Para empezar se nota que está dirigido a un inicio de adolescente, cuando estás sobre los 14-15, que no más tardío, o incluso joven o adulto. Los relatos pasan por encima, sin entrar en profundidad en los temas, sin hablar del bullying con toda su crudeza. Se nota que querían darle una visión más positiva, porque sí que es cierto que cuando sufrimos bullying, sobretodo siendo adolescentes, parece que ese es tu mundo, que no puedes escapar, que jamás cambiará... así que entiendo este enfoque.
Los relatos que más me han gustado son el de Manu Carbajo y el de Javier Ruescas, por ese orden. Quizás, al ser fantasía, se atreven con otros elementos que los otros no se han atrevido. Además, buscan otro enfoque diferente, intentando enseñar nuevas perspectivas.
El de Jedet, es quizás el más diferente. Es el que más se dirige al lector,y el que menos "relato" es. Habla de sus sentimientos, tal cual, y cuenta dos hechos que le han sucedido a él bastante diferentes. Y me ha gustado, porque te deja entrever lo que es su vida, cómo lo pasa,y que los adultos podemos ser igual de crueles, y que el acoso no acaba en las aulas... que aún tenemos que aprender mucho de tolerancia, de aceptación, de respeto. Me ha gustado mucho, por todo lo que te deja ver, aunque en cuanto a narrativa o estilo es más flojo.
Y Andrea Compton y Maria Herrejón. Pese a que son los relatos con los que más me podría haber identificado de joven (por desgracia para ellas, y para mí), se me han quedado flojos. A Andrea Compton le hubiese faltado más contexto para enseñar lo que pueden dañar esas palabras, aunque los que lo hemos vivido sabemos lo que se lleva a la espalda. El de María Herrejón está muy orientado a sus sentimientos, a la lucha que hizo siendo joven. Entiendo que no hayan querido profundizaren lo escabroso, primero porque entiendo que no es el objetivo del libro, y segundo porque entiendo que es muy difícil enfrentarse a eso y encima para hacerlo público, para seguir llevando en la frente el estigma, para enseñar a esa gente que hubo un momento de tu vida en el que sí tenían poder sobre tí.
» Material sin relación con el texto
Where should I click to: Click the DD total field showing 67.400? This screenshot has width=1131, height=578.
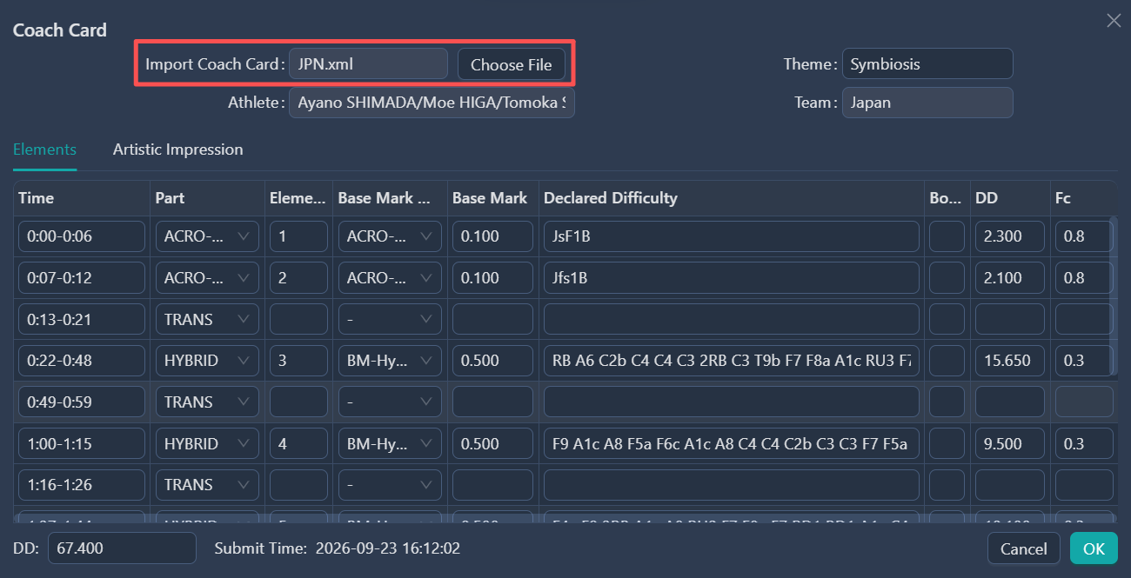tap(122, 548)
Al final, esperaba un libro más duro, más emocional, que me hiciese acabar llorando por sacar mis propios fantasmas, los insultos que llevo cicatrizados, los momentos que tengo guardados en la mente.Pero no ha sido así, me ha costado mucho sentirme identificada, y no es una lectura "dura". Pero mentiría si digo que no me ha gustado, no es verdad, me lo he leído de una sentada. Pero no es lo que esperaba, pese a que entiendo porqué no es lo que esperaba. Y me alegra que con mi compra se destine dinero a combatir el bullying, eso ante todo.